To solve the problem, we will follow these steps:
### Step 1: Apply Conservation of Momentum
The conservation of momentum states that the total momentum before the collision is equal to the total momentum after the collision.
Let:
- Mass of the bullet, \( m_b = 0.25 \, \text{kg} \)
- Velocity of the bullet, \( v_b = 302 \, \text{m/s} \)
- Mass of the block, \( m_1 = 37.5 \, \text{kg} \)
- Mass of the second block, \( m_2 = 1.25 \, \text{kg} \)

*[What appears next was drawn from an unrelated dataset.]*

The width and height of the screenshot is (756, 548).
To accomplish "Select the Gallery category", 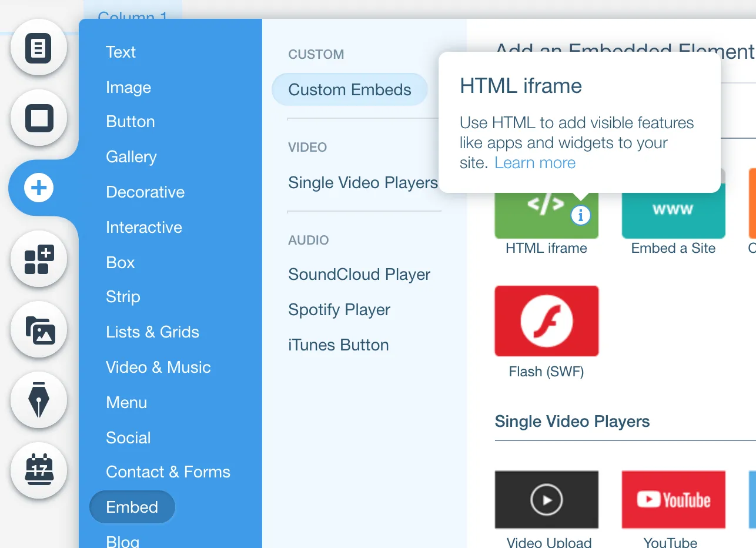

Before the collision, the momentum of the system is:
\[
\text{Initial momentum} = m_b \cdot v_b + m_1 \cdot 0 = 0.25 \cdot 302 + 0 = 75.5 \, \text{kg m/s}
\]
After the bullet embeds into the block, the total mass is \( m_b + m_1 \) and let \( V \) be the common velocity after the collision:
\[
\text{Final momentum} = (m_b + m_1) \cdot V
\]
Setting initial momentum equal to final momentum:
\[
75.5 = (0.25 + 37.5) \cdot V
\]
\[
75.5 = 37.75 \cdot V
\]
\[
V = \frac{75.5}{37.75} \approx 2.0 \, \text{m/s}
\]
### Step 2: Calculate the Force of Friction
The force of friction \( F_f \) acting on block \( m_1 \) is given by:
\[
F_f = \mu \cdot N
\]
where \( \mu = 0.5 \) (coefficient of friction) and \( N \) is the normal force. The normal force \( N \) is equal to the weight of the block \( m_1 \) plus the bullet:
\[
N = (m_1 + m_b) \cdot g = (37.5 + 0.25) \cdot 9.81 \approx 37.75 \cdot 9.81 \approx 370.5 \, \text{N}
\]
Thus, the force of friction is:
\[
F_f = 0.5 \cdot 370.5 \approx 185.25 \, \text{N}
\]
### Step 3: Calculate the Displacement
The kinetic energy \( KE \) of the block \( m_1 \) after the collision is:
\[
KE = \frac{1}{2} (m_1 + m_b) V^2 = \frac{1}{2} (37.75) (2.0)^2 = \frac{1}{2} \cdot 37.75 \cdot 4 = 75.5 \, \text{J}
\]
The work done by the friction force to stop the block is equal to the kinetic energy:
\[
F_f \cdot y = KE
\]
\[
185.25 \cdot y = 75.5
\]
\[
y = \frac{75.5}{185.25} \approx 0.407 \, \text{m}
\]
### Final Results
- Common velocity \( V \approx 2.0 \, \text{m/s} \)
- Displacement \( y \approx 0.407 \, \text{m} \)